Omar Abdullah says that Article 370 is the link that binds the state of Jammu and Kashmir to India

The leader of Indian-administered Kashmir has denied making any threats to secede from India after a recent row over the state's special status.

The row erupted after a minister in the new government of PM Narendra Modi said there was a need to rethink Article 370 of the Indian constitution.

But Chief Minister Omar Abdullah told BBC Hindi that Article 370 was the only link Kashmir had with India.

The law gives Kashmiris the right to decide which Indian laws apply to them.
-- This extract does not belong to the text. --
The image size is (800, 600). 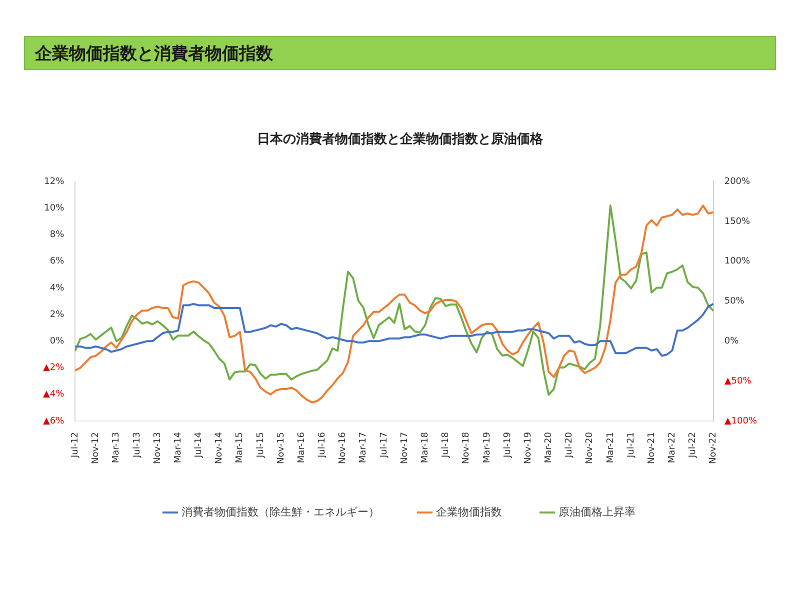 I want to click on x-tick-label: Nov-15, so click(x=281, y=448).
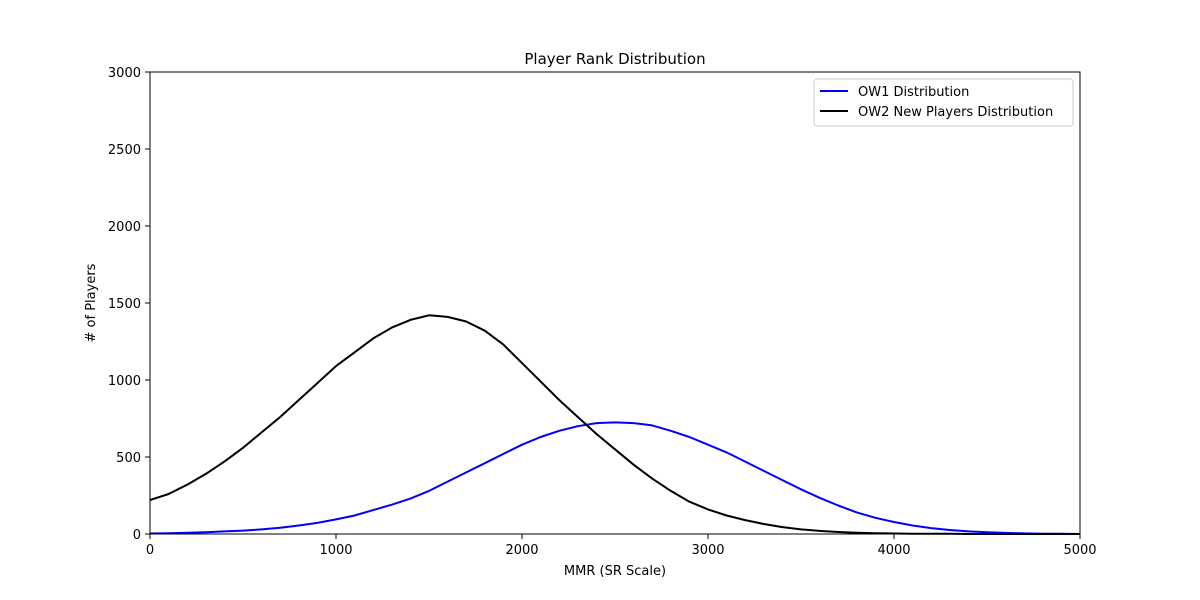 The image size is (1200, 600). Describe the element at coordinates (1080, 550) in the screenshot. I see `x-tick-label: 5000` at that location.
The special provision, included in the Indian constitution after the accession of Jammu and Kashmir to India in October 1947 when the British left, also allows the state government to make its own laws and have its own separate constitution.
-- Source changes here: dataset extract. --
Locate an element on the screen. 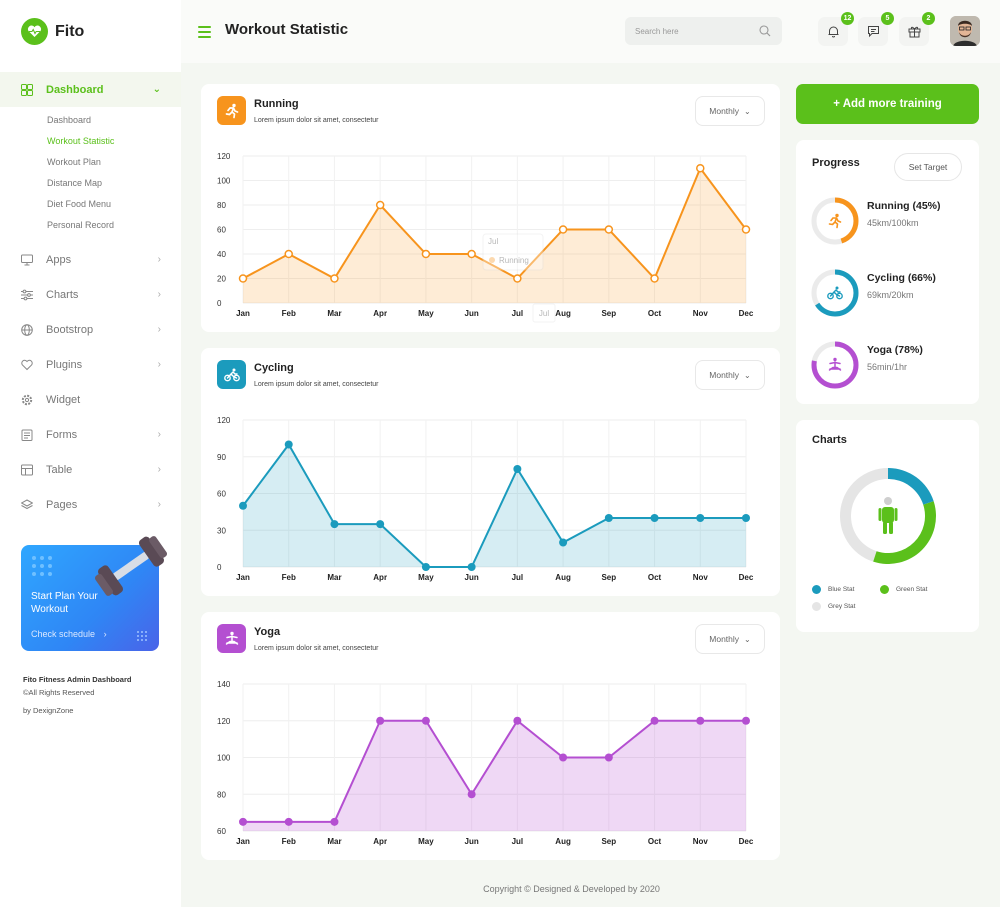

"Who am I to make a threat? I am only warning those people who are seeking to play with the provision of the constitution without understanding it fully," Mr Abdullah told BBC Hindi at his sprawling official residence in Jammu, the state's winter capital.
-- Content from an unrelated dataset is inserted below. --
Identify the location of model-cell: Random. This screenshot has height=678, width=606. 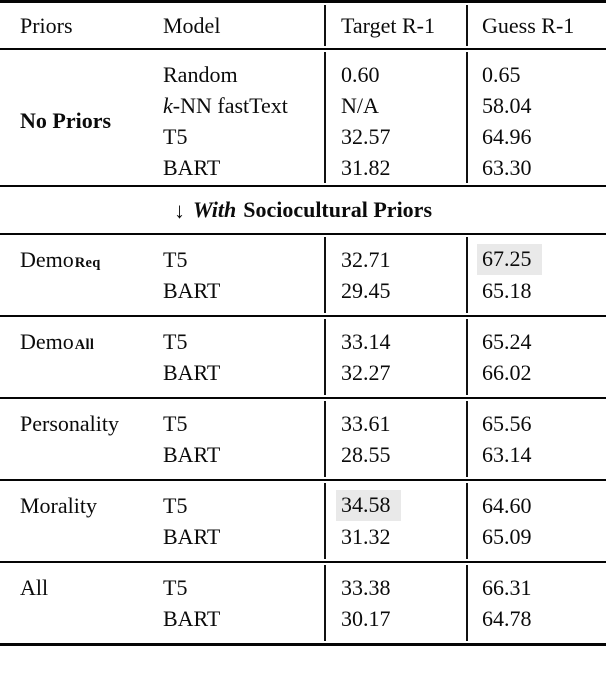
(200, 74).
"What is the other link [except Article 370] between Jammu-Kashmir and India?" he asked.

The controversy erupted last week after a junior minister in the prime minister's office, Jitendra Singh, said "the consultation process had begun to repeal Article 370".

Mr Abdullah reacted sharply and tweeted: "Mark my words and save this tweet - long after Modi government is a distant memory, either Jammu and Kashmir won't be part of India or Article 370 will still exist."

Image source, AFP
Image caption,
Kashmir is India's only Muslim majority state

His comment prompted some to say that Mr Abdullah was threatening to secede from India.

Repealing Article 370 has been one of the core demands of the Bharatiya Janata Party (BJP), which won a massive mandate in the recent parliamentary elections, and its ideological fountainhead, the Hindu nationalist Rashtriya Swayamsevak Sangh (RSS).

The region is often described as a nuclear flashpoint between India and Pakistan and separatist organisations have been demanding independence for the Muslim majority Kashmir Valley from India.

India accuses Pakistan of waging a proxy war through Islamist militants in Kashmir in which tens of thousands have died since the late 1980s.

There is a growing apprehension in the Indian government that violence in the valley might escalate after Nato combat forces withdraw from Afghanistan by the end of 2014, allowing the Taliban and other Islamists to shift their focus to Kashmir.

Syed Salahuddin, chairman of the United Jihad Council - an umbrella body of different militant organisations - has already warned that Indian targets in Kashmir could be attacked after international forces withdraw from Afghanistan.

But Mr Abdullah is sceptical about the claim that Nato's presence in Afghanistan has helped contain violence in the valley.

"The presence of Nato forces in Afghanistan may have contributed [to a decrease in the violence in Kashmir] but it's not the overriding factor. The withdrawal of Nato forces will not also lead to reversal of the situation to the early 1990s when militancy was at its peak," Mr Abdullah said.